Le régime de propriété intellectuelle est un goulet d’étranglement majeur en ce qui concerne l’incitation à l’innovation, a-t-il dit, ajoutant que réaliser des progrès sur ce problème perpétuel était une priorité pour l’UE.
Les partenariats public-privé (PPP) vont également aider à pousser les futures technologies vertes, a-t-il dit, mettant en avant les Initiatives technologiques conjointes (ITC) et le plan de relance économique européen, qui prévoit plusieurs PPP dans des domaines comme les transports électriques.

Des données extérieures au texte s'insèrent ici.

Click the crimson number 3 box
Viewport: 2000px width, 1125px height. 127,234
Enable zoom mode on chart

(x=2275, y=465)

Nous sommes actuellement en train de voir comment nous pourrions obtenir plus de « kilométrages » des PPP grâce à une meilleure coordination entre les parties prenantes et la simplification des ITC qui sont très complexes, a déclaré M. Haag.
Cependant, Tom Barrett, directeur à la Banque européenne d’investissement (BEI), a prévenu que les PPP n’étaient pas toujours la bonne solution. Il a affirmé qu’ils pouvaient être des instruments compliqués et même devenir des obstacles lorsqu’il s’agit de sécuriser un soutien public pour de grands projets.

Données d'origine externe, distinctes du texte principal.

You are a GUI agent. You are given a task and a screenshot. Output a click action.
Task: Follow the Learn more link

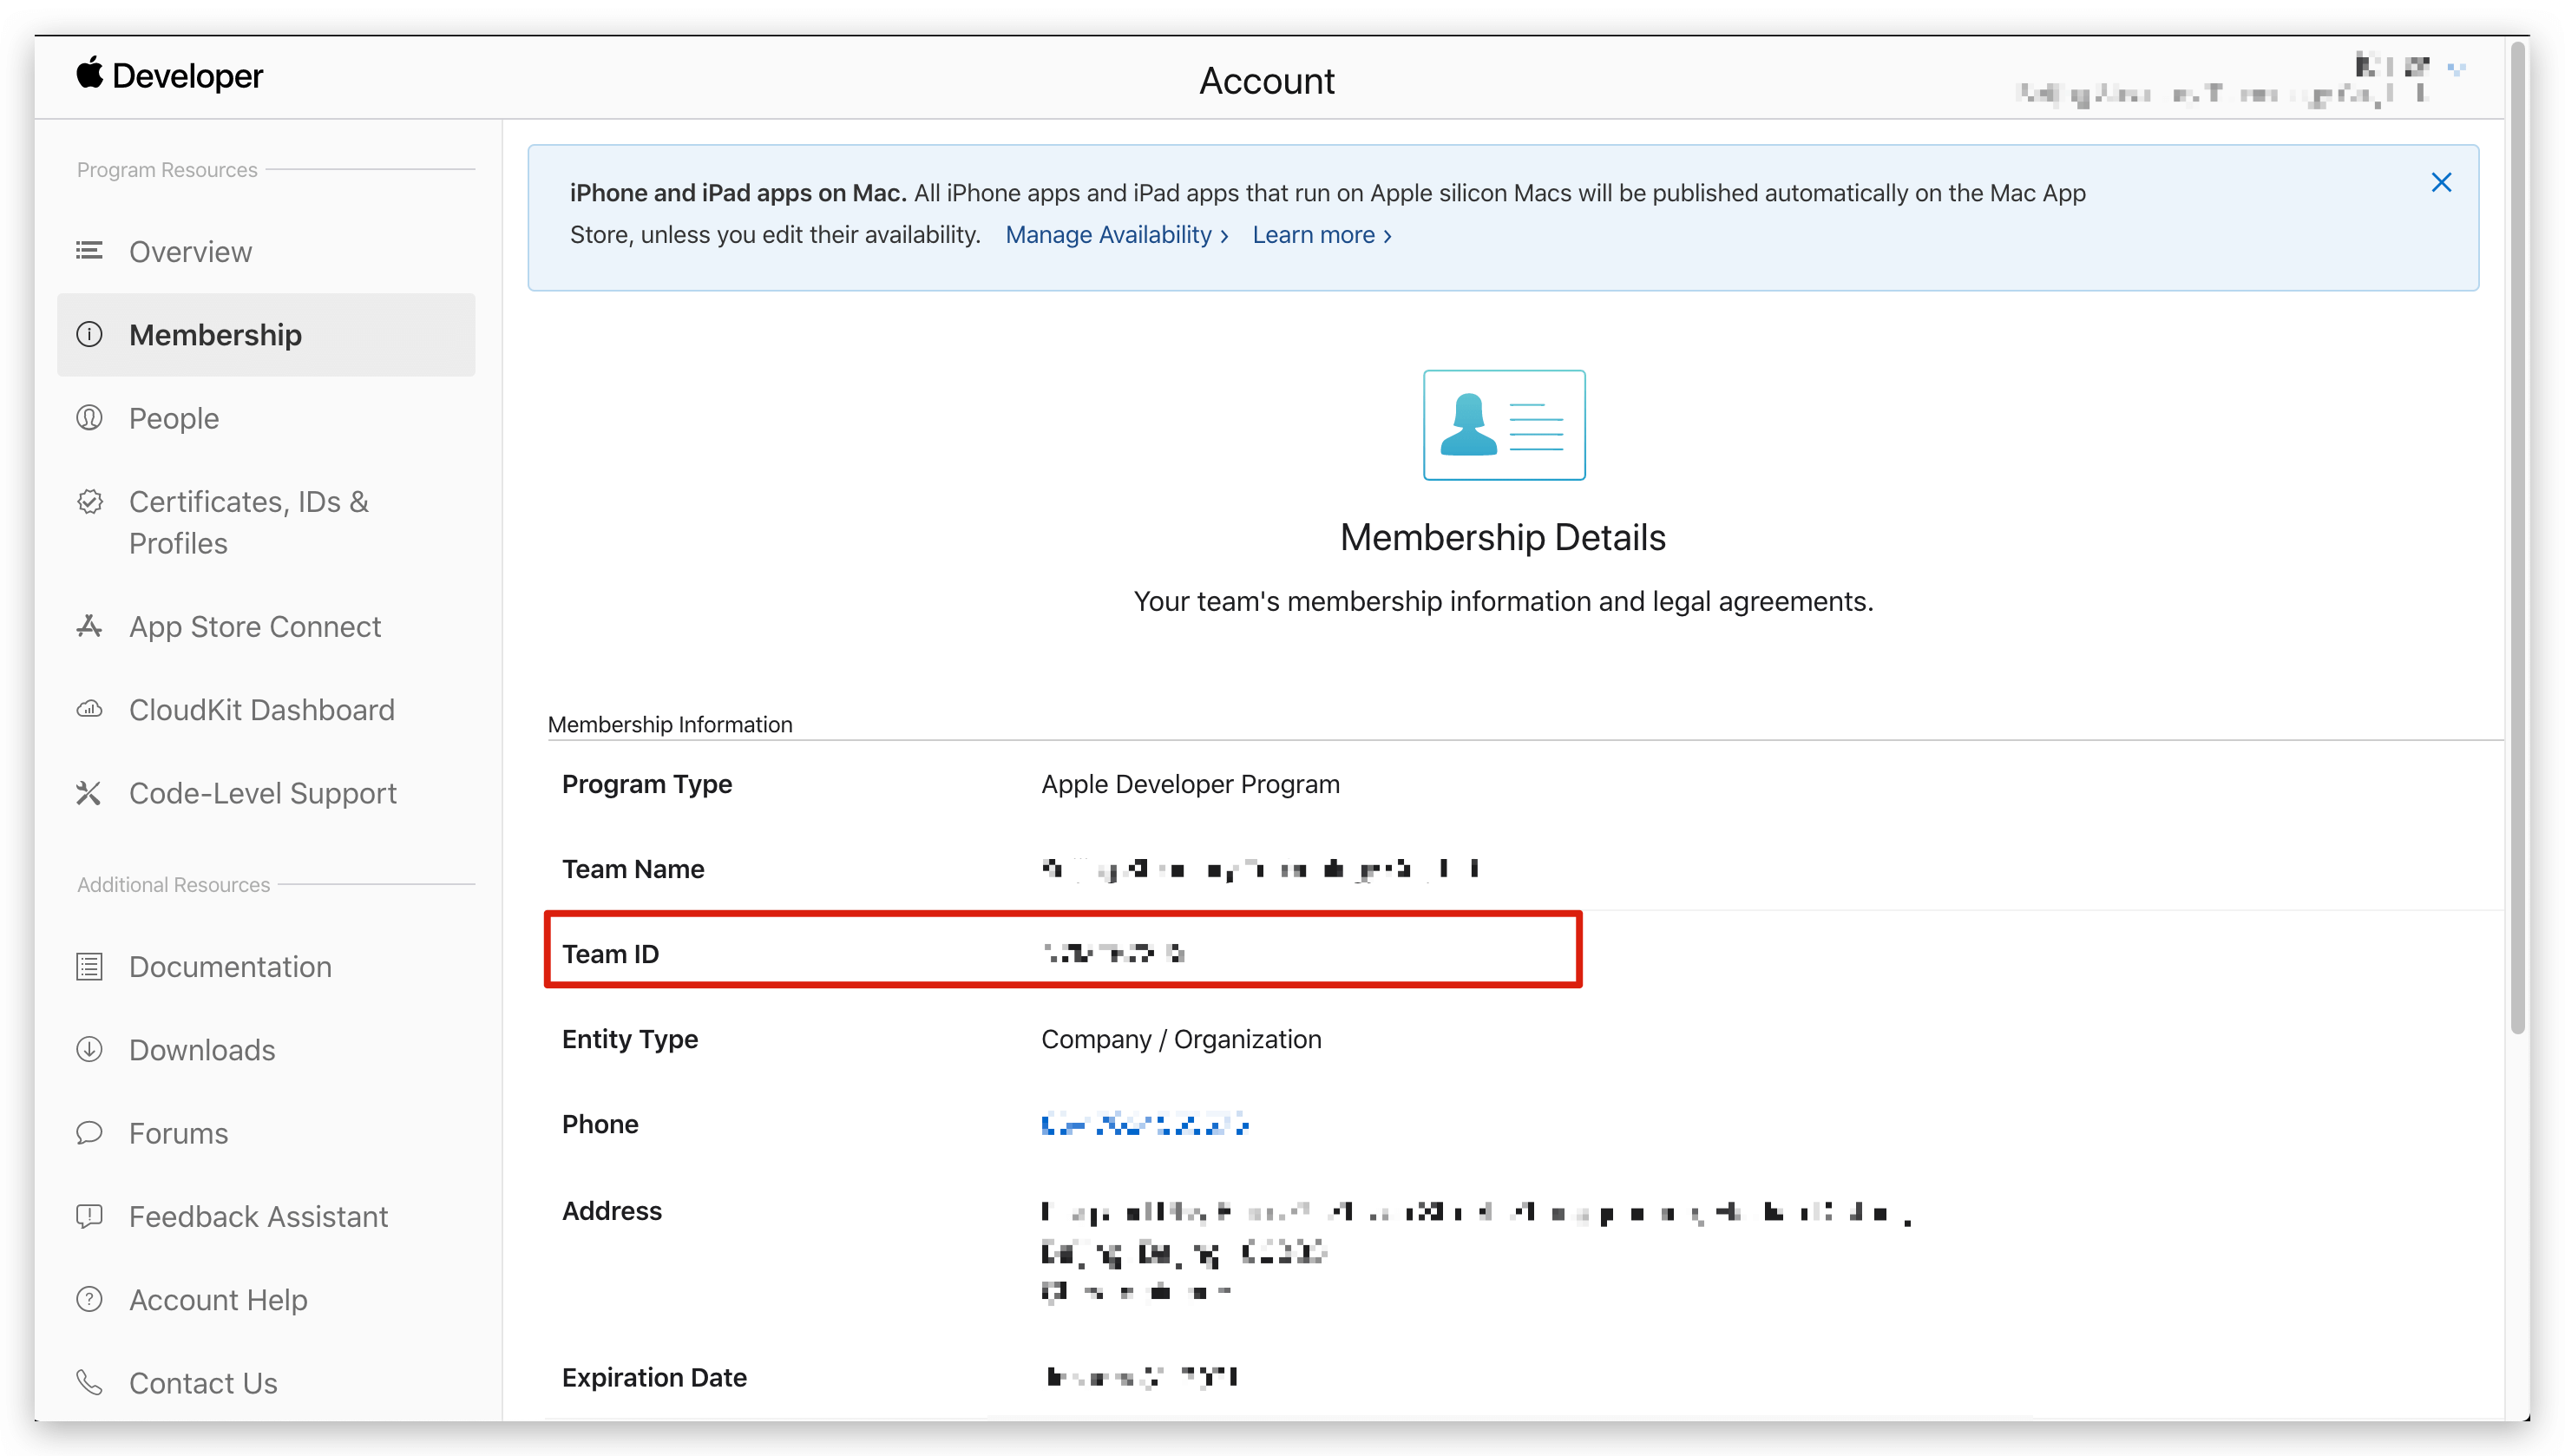tap(1321, 235)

M. Barret a mis en avant l’importance d’une réelle compréhension de ce qui marche et ne marche pas avec les PPP.
Les gros bras de l’industrie se rangent derrière les technologies vertes
Les principaux géants de l’industrie technologique, notamment Google, Philips et IBM, pèsent de tout leur poids – et de leur pouvoir financier – pour le développement de technologies plus vertes.
Harry Verhaar, directeur du changement climatique et de l’énergie chez Philips, a déclaré que les économies d’énergie venant de l’éclairage et de l’isolation aideraient à réduire l’empreinte carbone de l’Europe tout en générant un nombre important d’emplois.
Les technologies énergétiques sont la prochaine vague économique, a-t-il dit, ajoutant que les Etats-Unis, la Chine et la Corée du Sud avaient déjà beaucoup investi dans les énergies vertes.
M. Verhaar a expliqué que l’éclairage comptait pour 19 % de la consommation énergétique mondiale et que la technologie utilisée dans ce secteur était fortement inefficace.
120 milliards d’euros pourraient être économisés en utilisant des éclairages plus efficients et cela signifiera moins de centrales électriques nécessaires. De plus grandes économies peuvent être réalisées en améliorant le patrimoine immobilier européen, puisque 99 % des bâtiments ont besoin d’être rénovés, selon M. Verhaar. Il a déclaré que la France, par exemple, devra rénover 1 000 maisons par jour jusqu’en 2050 afin de satisfaire à ses objectifs de réduction d’émissions de gaz à effet de serre.
Il ne s’agit pas d’un sacrifice. Cela va apporter de l’emploi, du confort et des factures moins importantes, a-t-il dit.